Recently I had the opportunity to talk with Margie Krueger who started her weight loss journey at 400 pounds and has been working her way down down down to a weight loss success story! Margie is losing weight the the most significant Loser resort at fitness Ridge, a company rep hooked me up with her to talk about her journey.

Here is Margie “Before”

 

Krueger won the most Camiseta Racing Club de Avellaneda significant Loser’s second chance contest on Facebook and Camiseta Fútbol the prize is a six month stay to their Utah resort. Margie was 400 pounds at her highest weight but started to get healthy in 2006 and lost 200 pounds! Unfortunately, she wasn’t able to keep the weight off and is now using this opportunity as a second chance to change her life for good.

Margie and I talked on the phone for over an hour about weight loss, running, food and the most significant Loser resort (she was there when we chatted). I kinda think we’re friends now and I’m rooting for her! here is some of the best parts of our conversation:

RER: What made you want to go the ranch for 6 months? That’s a lot of time to be away from family and friends!

Krueger: I turned 58 a week ago. I could have gone home. The Ridge has been outstanding with this, letting me be the chauffeur of this journey. They would have let me go home, but it’s hard when you’re doing this to go and come back. I just felt like it was good for me to stay.

I was to a point in my life with the health stuff where I was going to die. In the beginning it wasn’t a decision. and if it was, I chose life. The cardiologist said if I didn’t get it under control I would die.

RER: You discussed losing weight and acquiring it back. how is it different this time?

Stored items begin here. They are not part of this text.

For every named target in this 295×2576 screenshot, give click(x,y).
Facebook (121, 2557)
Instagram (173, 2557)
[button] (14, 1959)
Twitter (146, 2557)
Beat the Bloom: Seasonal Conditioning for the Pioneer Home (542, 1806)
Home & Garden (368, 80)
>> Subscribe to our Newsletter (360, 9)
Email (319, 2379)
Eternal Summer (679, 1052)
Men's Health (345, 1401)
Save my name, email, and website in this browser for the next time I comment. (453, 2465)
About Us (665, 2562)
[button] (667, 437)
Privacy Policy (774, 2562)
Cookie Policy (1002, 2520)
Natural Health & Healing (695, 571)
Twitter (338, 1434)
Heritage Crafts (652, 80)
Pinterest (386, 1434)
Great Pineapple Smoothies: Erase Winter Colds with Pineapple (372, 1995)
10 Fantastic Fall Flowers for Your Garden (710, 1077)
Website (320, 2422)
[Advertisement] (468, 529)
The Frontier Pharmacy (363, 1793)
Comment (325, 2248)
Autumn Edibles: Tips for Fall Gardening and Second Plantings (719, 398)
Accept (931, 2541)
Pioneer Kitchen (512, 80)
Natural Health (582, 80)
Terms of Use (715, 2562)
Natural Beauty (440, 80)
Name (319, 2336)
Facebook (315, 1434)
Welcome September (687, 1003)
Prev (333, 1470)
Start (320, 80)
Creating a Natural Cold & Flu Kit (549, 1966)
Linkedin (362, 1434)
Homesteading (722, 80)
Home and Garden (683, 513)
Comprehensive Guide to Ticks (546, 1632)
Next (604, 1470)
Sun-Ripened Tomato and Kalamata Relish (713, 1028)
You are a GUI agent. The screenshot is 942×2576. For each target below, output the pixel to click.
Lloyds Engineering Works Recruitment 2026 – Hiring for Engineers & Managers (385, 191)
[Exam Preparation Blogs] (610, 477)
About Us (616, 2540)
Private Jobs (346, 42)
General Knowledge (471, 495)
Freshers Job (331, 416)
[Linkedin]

Krueger: I was dying, there was no other choice. It’s hard work here but I feel like I’m much smarter about this. I’m so thrilled and passionate about it! This is a new beginning for me.

RER: What about the emotional part of weight loss. have you went to therapy at all? (I shared some of my thoughts and story about therapy and didn’t ask it this abrupt, but this post isn’t about me.)

Krueger: I try to tell people I want it all. this time around I have dealt much more with the emotional side of the weight loss journey. I am still working on a lot of stuff, but I am much more aware.

It is about much more than the scale – Camiseta Sport Club Internacional it’s about the stuff in our head and our heart that is holding us back like a prisoner. I have been really open to all the questions and all the answers.

(The ranch offers therapists and life coaches to attendees to see as needed. I really like that.)

Krueger: When I was clean eating I would really love to restrict my food. I think it was about control. essentially it’s an eating disorder. here I am 58 and working with the staff on this. Restricting – who can live like that? nobody can. That’s partially why I lost weight but gained it back. I feel relieved there is an answer.

RER: We’ve all seen the show The most significant Loser with the big scale – but how often do you weigh in at the resort?

Krueger: The Ridge is about a healthy lifestyle. It’s not about, ‘let’s see how much weight you can drop fast’. There are exercise sessions and educational classes.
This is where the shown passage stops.